#### Records for this task:
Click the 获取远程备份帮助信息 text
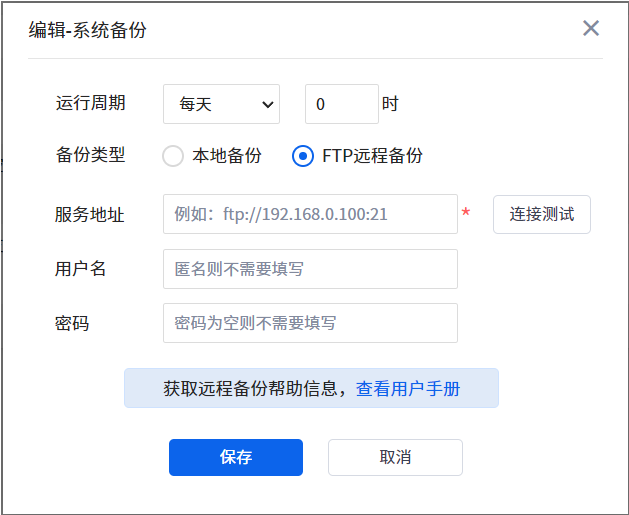The width and height of the screenshot is (629, 515). pyautogui.click(x=254, y=389)
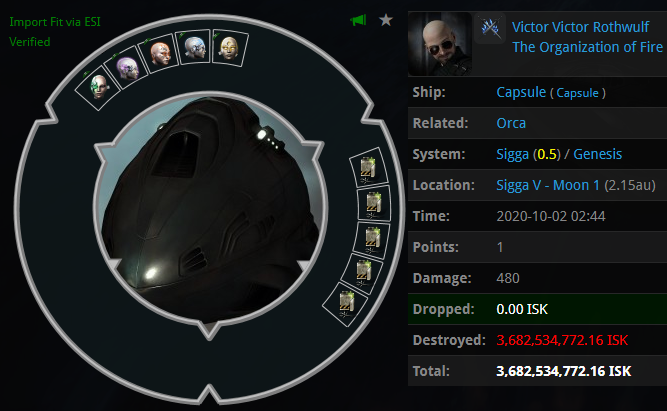This screenshot has width=667, height=411.
Task: Click the green megaphone icon
Action: pos(358,20)
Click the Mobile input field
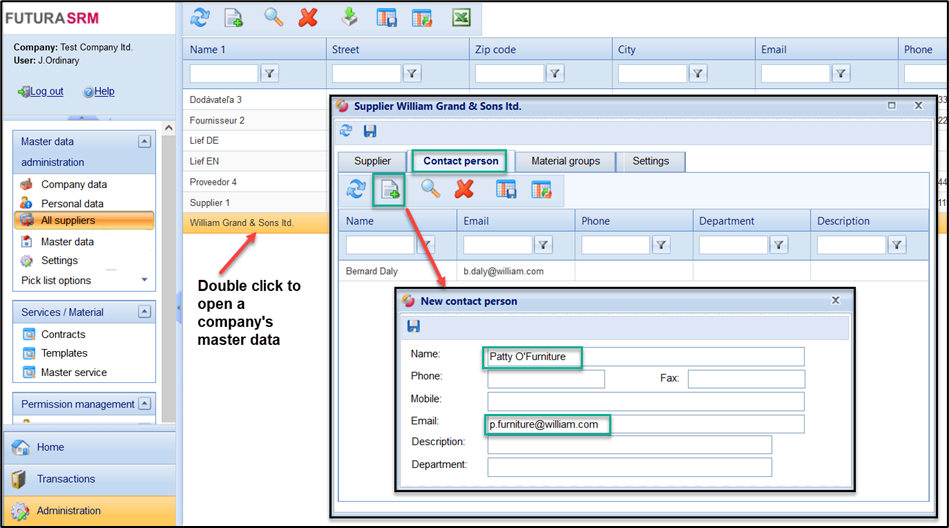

#### Problem details:
The output is the records exactly as they read, with no pictures in it.

#### Result:
Click the 获取远程备份帮助信息 text
The width and height of the screenshot is (629, 515). pyautogui.click(x=254, y=389)
This screenshot has width=667, height=411.
Task: Click the green megaphone icon
Action: pos(358,20)
Click the Mobile input field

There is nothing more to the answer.